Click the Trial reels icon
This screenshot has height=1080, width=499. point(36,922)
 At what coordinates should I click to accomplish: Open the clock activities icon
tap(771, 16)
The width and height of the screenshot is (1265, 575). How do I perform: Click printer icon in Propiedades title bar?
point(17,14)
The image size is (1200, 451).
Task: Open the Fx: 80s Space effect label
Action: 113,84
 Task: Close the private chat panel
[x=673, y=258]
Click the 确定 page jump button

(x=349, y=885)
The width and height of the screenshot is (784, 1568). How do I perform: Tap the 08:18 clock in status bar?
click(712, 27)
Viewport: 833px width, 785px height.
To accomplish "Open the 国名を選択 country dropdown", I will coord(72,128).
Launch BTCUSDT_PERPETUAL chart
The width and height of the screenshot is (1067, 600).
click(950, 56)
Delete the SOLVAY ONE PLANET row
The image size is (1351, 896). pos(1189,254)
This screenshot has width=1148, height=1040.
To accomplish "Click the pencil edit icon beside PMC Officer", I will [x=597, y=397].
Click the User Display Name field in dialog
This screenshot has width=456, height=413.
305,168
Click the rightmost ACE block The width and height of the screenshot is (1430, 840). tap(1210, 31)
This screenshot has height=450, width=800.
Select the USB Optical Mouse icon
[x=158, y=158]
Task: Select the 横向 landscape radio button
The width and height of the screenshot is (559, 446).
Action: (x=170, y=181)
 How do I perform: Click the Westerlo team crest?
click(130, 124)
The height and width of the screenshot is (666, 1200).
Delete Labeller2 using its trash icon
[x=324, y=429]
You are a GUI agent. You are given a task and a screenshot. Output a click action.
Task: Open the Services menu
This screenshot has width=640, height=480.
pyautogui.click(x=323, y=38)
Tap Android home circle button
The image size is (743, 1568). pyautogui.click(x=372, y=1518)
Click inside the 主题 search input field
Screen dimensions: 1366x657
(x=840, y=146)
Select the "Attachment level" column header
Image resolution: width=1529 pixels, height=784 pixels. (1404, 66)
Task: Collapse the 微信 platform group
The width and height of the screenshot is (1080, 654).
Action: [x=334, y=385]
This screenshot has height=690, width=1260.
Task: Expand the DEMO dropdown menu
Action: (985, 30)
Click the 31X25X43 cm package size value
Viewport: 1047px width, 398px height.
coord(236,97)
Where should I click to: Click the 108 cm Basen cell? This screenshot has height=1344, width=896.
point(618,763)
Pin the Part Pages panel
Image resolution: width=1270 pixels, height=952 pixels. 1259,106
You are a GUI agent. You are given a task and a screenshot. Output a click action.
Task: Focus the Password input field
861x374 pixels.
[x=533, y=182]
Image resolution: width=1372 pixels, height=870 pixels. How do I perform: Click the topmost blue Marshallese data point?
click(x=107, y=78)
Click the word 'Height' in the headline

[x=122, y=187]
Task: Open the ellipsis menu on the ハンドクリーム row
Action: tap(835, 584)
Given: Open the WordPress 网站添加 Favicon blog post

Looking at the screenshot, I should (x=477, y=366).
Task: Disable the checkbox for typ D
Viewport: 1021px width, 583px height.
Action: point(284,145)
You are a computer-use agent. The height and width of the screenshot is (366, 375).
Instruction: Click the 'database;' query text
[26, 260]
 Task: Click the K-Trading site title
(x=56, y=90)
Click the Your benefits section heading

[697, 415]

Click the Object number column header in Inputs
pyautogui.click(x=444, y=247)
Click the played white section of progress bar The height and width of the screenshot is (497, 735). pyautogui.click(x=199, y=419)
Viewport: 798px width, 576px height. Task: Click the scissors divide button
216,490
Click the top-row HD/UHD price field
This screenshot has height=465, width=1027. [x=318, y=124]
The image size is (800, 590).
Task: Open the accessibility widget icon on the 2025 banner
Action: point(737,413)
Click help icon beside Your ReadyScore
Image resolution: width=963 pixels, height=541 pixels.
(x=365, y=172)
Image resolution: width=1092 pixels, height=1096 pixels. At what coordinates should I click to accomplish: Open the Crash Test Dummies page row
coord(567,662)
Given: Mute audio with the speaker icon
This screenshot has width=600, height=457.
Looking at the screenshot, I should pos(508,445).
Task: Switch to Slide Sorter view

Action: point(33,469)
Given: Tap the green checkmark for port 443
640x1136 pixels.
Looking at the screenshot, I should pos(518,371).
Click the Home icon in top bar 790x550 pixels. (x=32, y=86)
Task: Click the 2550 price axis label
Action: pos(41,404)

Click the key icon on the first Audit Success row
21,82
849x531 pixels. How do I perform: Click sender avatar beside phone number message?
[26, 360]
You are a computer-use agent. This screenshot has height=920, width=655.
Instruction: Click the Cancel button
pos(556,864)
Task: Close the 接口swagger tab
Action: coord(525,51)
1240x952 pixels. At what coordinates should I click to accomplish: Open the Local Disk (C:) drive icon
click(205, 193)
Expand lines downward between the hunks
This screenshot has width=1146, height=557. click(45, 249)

━━━━━━━━━━━━━━━━━━━━━━━━━━━━━━

| Assignment |
Nothing should appear in the output except the lines from the one with "Image resolution: width=1092" through the end of the records above, copied exactly.

| Task result |
Image resolution: width=1092 pixels, height=1096 pixels. At what coordinates should I click to accomplish: Open the Crash Test Dummies page row
coord(567,662)
Given: Mute audio with the speaker icon
This screenshot has width=600, height=457.
Looking at the screenshot, I should pos(508,445).
Task: Switch to Slide Sorter view

Action: point(33,469)
Given: Tap the green checkmark for port 443
640x1136 pixels.
Looking at the screenshot, I should pos(518,371).
Click the Home icon in top bar 790x550 pixels. (x=32, y=86)
Task: Click the 2550 price axis label
Action: pos(41,404)

Click the key icon on the first Audit Success row
21,82
849x531 pixels. How do I perform: Click sender avatar beside phone number message?
[26, 360]
You are a computer-use agent. This screenshot has height=920, width=655.
Instruction: Click the Cancel button
pos(556,864)
Task: Close the 接口swagger tab
Action: coord(525,51)
1240x952 pixels. At what coordinates should I click to accomplish: Open the Local Disk (C:) drive icon
click(205, 193)
Expand lines downward between the hunks
This screenshot has width=1146, height=557. click(45, 249)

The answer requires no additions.